Questa volta sono tornato su M13, il Grande Ammasso Globulare di Ercole, raccogliendo 149 esposizioni da 20 secondi: quasi cinquanta minuti durante i quali il sensore ha continuato pazientemente ad accumulare la luce proveniente da questo antichissimo insieme di stelle.
Rispetto alla mia precedente ripresa, l'obiettivo era proprio questo: guardare più a lungo.

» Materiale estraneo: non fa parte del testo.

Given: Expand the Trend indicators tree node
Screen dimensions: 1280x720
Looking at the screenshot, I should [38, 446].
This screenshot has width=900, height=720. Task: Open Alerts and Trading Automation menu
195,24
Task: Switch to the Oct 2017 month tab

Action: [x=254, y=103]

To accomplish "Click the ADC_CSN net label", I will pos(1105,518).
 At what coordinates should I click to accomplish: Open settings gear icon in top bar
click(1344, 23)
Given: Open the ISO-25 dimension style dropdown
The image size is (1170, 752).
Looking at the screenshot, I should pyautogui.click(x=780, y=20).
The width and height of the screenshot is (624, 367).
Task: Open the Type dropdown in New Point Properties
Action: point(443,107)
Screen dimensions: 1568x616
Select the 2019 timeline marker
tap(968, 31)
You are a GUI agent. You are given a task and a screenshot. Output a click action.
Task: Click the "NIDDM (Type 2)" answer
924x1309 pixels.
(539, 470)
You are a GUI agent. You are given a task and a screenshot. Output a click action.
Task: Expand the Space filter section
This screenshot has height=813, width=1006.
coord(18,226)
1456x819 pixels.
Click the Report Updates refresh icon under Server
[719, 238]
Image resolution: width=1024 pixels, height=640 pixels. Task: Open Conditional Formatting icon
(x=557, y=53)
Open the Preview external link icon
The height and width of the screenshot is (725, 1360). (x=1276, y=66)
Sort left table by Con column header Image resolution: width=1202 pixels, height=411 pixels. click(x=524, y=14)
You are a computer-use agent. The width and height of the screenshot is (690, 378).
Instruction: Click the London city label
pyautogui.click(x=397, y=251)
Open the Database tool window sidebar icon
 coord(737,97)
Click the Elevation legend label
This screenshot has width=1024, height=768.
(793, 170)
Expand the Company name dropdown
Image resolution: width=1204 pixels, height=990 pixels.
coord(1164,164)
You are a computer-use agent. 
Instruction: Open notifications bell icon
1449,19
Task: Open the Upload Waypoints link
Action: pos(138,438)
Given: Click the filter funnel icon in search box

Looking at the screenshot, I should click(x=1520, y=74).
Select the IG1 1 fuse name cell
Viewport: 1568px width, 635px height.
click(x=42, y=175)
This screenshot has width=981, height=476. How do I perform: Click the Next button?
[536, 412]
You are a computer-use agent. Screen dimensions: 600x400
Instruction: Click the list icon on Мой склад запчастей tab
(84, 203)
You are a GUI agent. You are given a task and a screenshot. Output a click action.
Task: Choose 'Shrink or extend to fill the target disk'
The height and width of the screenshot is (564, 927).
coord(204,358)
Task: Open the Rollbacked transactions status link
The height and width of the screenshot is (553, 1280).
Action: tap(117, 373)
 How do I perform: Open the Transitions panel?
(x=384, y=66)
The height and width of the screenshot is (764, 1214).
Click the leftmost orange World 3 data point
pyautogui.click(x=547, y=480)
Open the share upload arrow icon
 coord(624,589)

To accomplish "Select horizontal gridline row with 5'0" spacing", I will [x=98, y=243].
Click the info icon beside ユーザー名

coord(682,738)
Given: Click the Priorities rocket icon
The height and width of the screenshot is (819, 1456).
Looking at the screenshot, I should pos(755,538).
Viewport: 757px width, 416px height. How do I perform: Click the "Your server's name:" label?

Aumentare il tempo di integrazione permette di migliorare il rapporto tra segnale e rumore e di far emergere con maggiore pulizia le stelle più deboli, soprattutto nelle regioni esterne dell'ammasso.
E nell'immagine la cosa che mi piace di più è proprio il passaggio dal nucleo luminosissimo alla periferia: M13 sembra lentamente dissolversi nel campo stellare circostante, fino a rendere difficile capire dove finisca davvero l'ammasso e dove ricominci il cielo.
Forse fotografare due volte lo stesso cielo serve anche a questo: scoprire che, quando cambia il tempo che gli dedichiamo, cambia anche ciò che riusciamo a vedere.